What sets “Shaun Of The Dead” apart from other similar successful cross-genre films such as “Army Of Darkness” and “Return Of The Living Dead” is that “Shaun of the Dead” is first and foremost a comedy with the zombies and gore taking a backseat to some wicked humor and hilarious performances.

“Shaun Of The Dead” opens with our hero Shaun getting dumped by his girlfriend Liz. Why? Because all Shaun wants to do is hang out with his best friend Ed, play video games and get smashed every night at the local Pub. Shaun and Ed are such out of touch slackers that they don’t even notice that a few days later London’s been hit by a zombie plague (referred to as Z-Day) until zombies show up on their doorstep, literally.

Armed with a cricket bat a shovel and their record collection Shaun and Ed spring into action as they attempt to save Liz her flat mates, Shaun’s parents and themselves as well as Shaun and Liz’s relationship. Hilarity ensues as the not so sharp gang uses what little they’ve got to work with (including some hack acting) in their attempt to escape Z-Day.

No one is safe from Shaun and his friend as they make their way through zombie-infested London including other zombie films. “Night of The Living Dead”, “Dawn Of The Dead”, “28 Days Later”, everyone one them is referred to in one way or another some more obvious than others including a very gruesome Tom Savini homage to “Day Of The Dead”.

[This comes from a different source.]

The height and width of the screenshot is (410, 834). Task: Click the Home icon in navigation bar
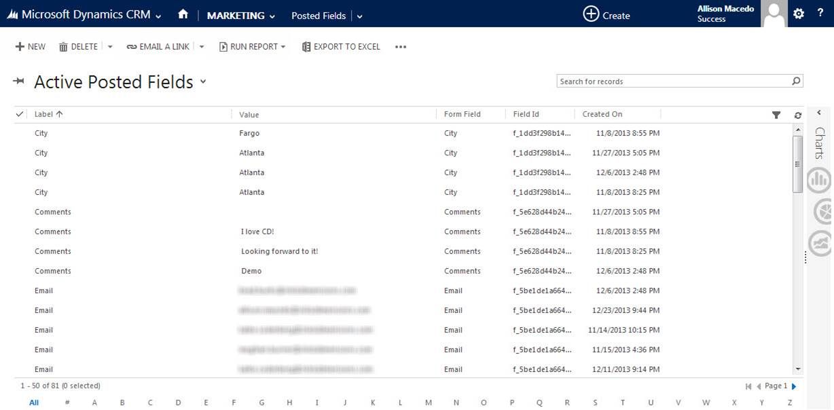point(183,14)

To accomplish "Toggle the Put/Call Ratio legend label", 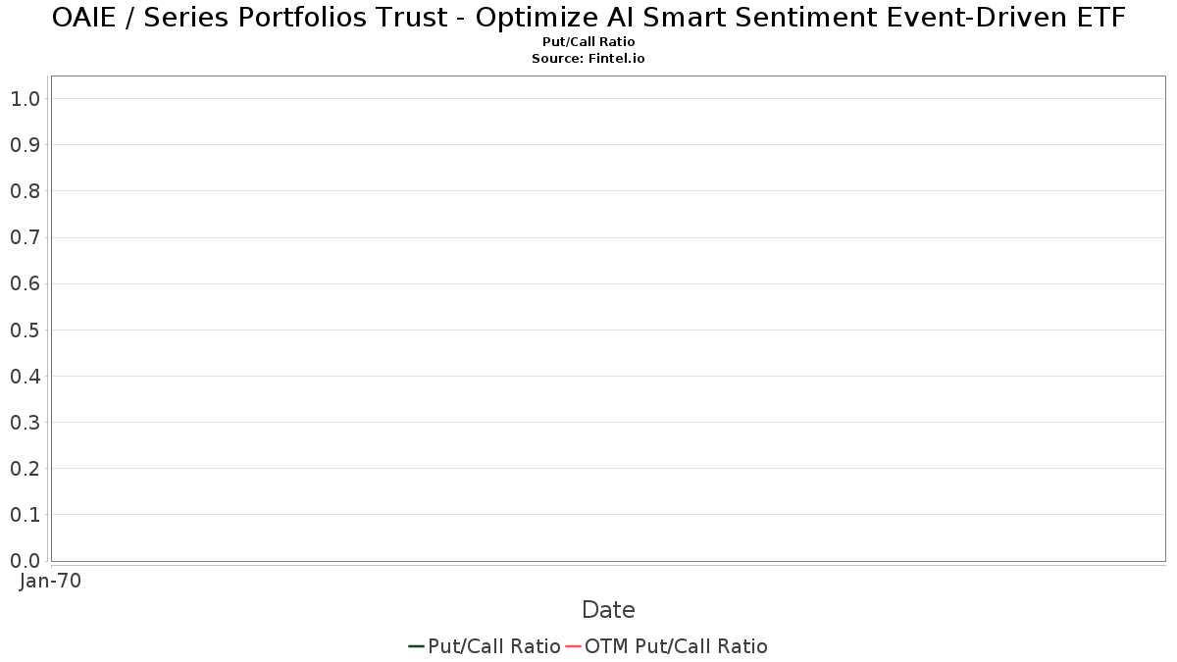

If I do have one complaint about Shaun it’s that the third act of the film plays out as a straight ahead zombie film, the same stereotypical zombie film that “Shaun Of The Dead” had made fun of for the first two acts. When this happens the jokes start to slow down and the gore starts to fly. But this is a minor complaint, and hey, it is a zombie movie.

But it’s the sharp humor and the fast and furious delivery of jokes that makes “Shaun” such a great flick. Think of it as a young, more smart-a*s cousin to Peter Jackson’s “Dead Alive” and to some extent “Bad Taste”.